SAS Viya Temporary Storage on Red Hat OpenShift – Part 1

1 Like

SAS compute sessions and CAS servers require temporary storage for multiple purposes. Choosing a suitable location for SAS Viya temporary storage can be a key tuning step for optimal production deployments. In today’s cloud environments, this means addressing multiple layers of abstraction, from the underlying infrastructure, to the Kubernetes cluster, up to the applications running inside it.

In this series of articles, we explore how to provision local temporary storage to a Red Hat OpenShift Container Platform cluster deployed on Azure, and how to leverage it in SAS Viya.

Introduction

Storage design can differ considerably between infrastructure providers and from cluster to cluster. To successfully deliver a working environment, by default, SAS Viya compute servers are configured to use a minimum common denominator for temporary storage that is guaranteed to be always available. Both SAS compute sessions and CAS servers leverage a directory provisioned as a Kubernetes emptyDir, which uses disk space from the root volume of the Kubernetes node where they are running.
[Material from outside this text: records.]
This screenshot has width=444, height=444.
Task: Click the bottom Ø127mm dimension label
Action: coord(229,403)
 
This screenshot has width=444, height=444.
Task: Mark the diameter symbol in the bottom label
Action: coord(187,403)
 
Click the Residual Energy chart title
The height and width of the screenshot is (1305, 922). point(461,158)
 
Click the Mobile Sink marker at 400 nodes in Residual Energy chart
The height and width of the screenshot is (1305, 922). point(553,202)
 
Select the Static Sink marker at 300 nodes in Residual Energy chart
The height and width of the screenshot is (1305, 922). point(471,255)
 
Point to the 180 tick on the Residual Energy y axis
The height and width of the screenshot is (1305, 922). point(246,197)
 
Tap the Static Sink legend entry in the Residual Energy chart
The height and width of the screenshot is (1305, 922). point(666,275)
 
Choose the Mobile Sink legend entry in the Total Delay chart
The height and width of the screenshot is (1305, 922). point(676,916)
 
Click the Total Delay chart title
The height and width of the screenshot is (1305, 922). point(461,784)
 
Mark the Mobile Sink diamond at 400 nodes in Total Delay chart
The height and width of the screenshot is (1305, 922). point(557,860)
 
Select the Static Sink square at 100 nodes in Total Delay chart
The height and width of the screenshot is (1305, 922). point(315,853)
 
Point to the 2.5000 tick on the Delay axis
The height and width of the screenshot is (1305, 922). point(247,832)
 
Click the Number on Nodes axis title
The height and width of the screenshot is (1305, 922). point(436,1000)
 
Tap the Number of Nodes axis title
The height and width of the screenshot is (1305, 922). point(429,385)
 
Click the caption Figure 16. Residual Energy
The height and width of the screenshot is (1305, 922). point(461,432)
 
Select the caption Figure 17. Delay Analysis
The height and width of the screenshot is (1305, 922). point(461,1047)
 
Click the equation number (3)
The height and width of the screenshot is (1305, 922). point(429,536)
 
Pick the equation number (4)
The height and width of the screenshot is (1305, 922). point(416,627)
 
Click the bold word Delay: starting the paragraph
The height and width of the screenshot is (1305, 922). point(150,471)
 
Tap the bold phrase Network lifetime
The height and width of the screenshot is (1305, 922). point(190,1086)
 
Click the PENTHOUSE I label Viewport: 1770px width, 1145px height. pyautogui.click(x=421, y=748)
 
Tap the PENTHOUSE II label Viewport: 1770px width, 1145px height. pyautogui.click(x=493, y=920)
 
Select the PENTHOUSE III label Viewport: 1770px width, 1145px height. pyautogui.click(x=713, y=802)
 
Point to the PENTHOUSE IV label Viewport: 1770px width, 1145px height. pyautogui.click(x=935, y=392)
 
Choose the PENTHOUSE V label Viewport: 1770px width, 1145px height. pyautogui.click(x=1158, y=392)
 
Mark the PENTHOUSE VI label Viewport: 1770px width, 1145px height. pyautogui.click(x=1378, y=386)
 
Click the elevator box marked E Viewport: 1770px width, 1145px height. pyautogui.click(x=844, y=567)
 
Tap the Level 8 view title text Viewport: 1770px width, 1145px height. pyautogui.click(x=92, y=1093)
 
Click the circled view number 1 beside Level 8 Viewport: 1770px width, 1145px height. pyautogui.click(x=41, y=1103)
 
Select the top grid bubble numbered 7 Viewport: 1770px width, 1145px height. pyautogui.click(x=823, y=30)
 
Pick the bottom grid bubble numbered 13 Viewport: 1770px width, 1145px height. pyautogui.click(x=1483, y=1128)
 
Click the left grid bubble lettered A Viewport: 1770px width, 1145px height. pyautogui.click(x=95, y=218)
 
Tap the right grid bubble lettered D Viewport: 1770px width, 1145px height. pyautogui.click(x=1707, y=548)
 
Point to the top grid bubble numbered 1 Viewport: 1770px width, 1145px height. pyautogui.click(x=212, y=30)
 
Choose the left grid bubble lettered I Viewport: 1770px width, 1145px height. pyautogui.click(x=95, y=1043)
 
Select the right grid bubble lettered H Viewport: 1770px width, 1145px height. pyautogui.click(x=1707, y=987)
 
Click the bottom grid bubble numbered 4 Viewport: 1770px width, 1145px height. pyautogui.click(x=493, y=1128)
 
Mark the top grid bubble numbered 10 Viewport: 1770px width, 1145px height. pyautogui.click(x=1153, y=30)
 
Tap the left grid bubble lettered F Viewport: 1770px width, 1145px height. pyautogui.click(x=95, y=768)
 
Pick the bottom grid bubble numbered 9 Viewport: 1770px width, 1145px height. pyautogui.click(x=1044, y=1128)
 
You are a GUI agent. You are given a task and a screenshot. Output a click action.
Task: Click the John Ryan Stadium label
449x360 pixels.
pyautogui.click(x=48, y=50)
This default configuration is acceptable for testing and evaluation, but not for production workloads. If disk space in the root volume of the node becomes low, then Kubernetes begins evicting pods, and, in extreme circumstances, the node itself can crash.

SAS recommends using fast storage for temporary locations. Often, the best performance is provided by using disks that are locally attached to the node, such as NVMe or SSD disks. Since this is temporary storage, the disks that are used do not need to persist beyond the duration of each pod, nor follow the pod if it is moved to a different node. For this reason, ephemeral storage is ideal.

Most cloud providers offer virtual machines that include a temporary disk for ephemeral storage. In this article, we will walk through the steps we used to provision Azure ephemeral disks as a temporary location for the pods in our OpenShift Container Platform cluster.

A note of caution

These articles are the result of testing within the environments we use for the “SAS Viya 4 - Deployment on Red Hat OpenShift Container Platform” workshop. For our convenience, we deploy on-demand OpenShift on Azure clusters; although that works fine for our objectives, this infrastructure is not included in the official SAS Viya system requirements. So, why discussing this in a public post? Because it can still provide value for multiple situations:

although SAS Viya on OpenShift is currently fully supported only on VMware vSphere, it is possible to deploy it on different infrastructure providers, such as Azure, under the “SAS Support for Alternative Kubernetes Distributions” policy.
the high-level process and steps are similar across different infrastructures. If your server has an available fast disk, you can use it as described here, independently from how the disk itself was provisioned. Some details may need to be adjusted from the example commands shown here, but it should all be manageable by a Kubernetes admin.
finally, maybe you end up reading this post and decide it can be useful to you for a different use case on a similar infrastructure.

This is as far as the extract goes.